The SAA has been an intellectual and collegial home for me since I attended my first seminar as a graduate student. Over the years, the organization has demonstrated its commitment to evolving with the changing landscape of academia by broadening the scope of its offerings, increasing opportunities for mentorship and support, and developing methods of improving accessibility and inclusivity. In addition to expanding their programming, SAA continues to encourage meaningful connection between scholars from various backgrounds, affiliations, ranks, and experiences. If I am elected as an SAA trustee, I would be delighted to contribute to these evolving initiatives as well as spearhead new ones, especially at this moment in our profession. As a result of the seismic shifts that humanistic study has experienced over the last decade, academics are being called to reimagine the field and to envision its future. I have sought to follow this call in my work not only as contingent faculty who chooses to maintain an active research agenda despite my teaching appointment but also as the owner of my own Academic and Career Success coaching business, Daena Coaching, LLC. My experience has prepared me to represent and advocate for the significant number of teacher-scholars whose positions in academia remains precarious.
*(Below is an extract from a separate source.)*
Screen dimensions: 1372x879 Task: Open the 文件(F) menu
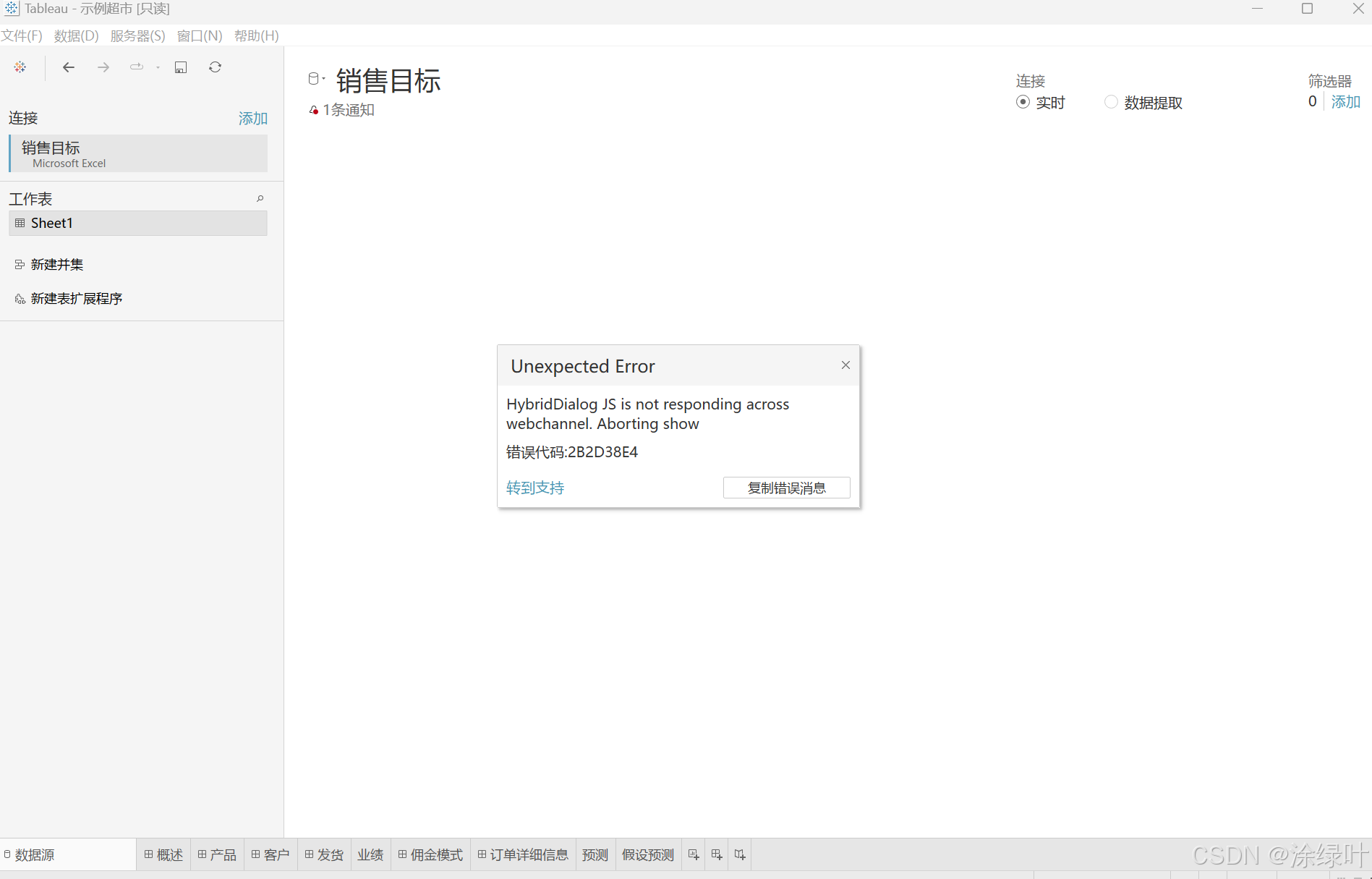pyautogui.click(x=21, y=35)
I’ve always believed that our degrees and our training (in the Humanities more broadly as well as our expertise in early modern studies and Shakespeare studies) positions us well for a diverse set of professional routes, inside and beyond academia. My central aim as trustee would be both to promote a more inclusive and expanded way of understanding what it means to be an academic and to use my knowledge and expertise as a coach to develop programming that supports academics in thinking more expansively about their academic and professional trajectories, wherever they may lead. I envision collaborating with fellow-trustees on projects and events that give members opportunities to learn more about careers beyond the university; to strategize ways they can diversify and translate their skills, expertise, and interests into other professional arenas (whether through full-time positions or side businesses or projects); to facilitate more support networks for those on the job market (broadly speaking); to cooperate with established scholars on ways they can support and coach their students and mentees to these ends; to increase networking opportunities, including teaching networking strategies; and more. I look forward to this opportunity to work with my peers at the SAA to cultivate a more inclusive, affirming, and hopeful atmosphere in our organization.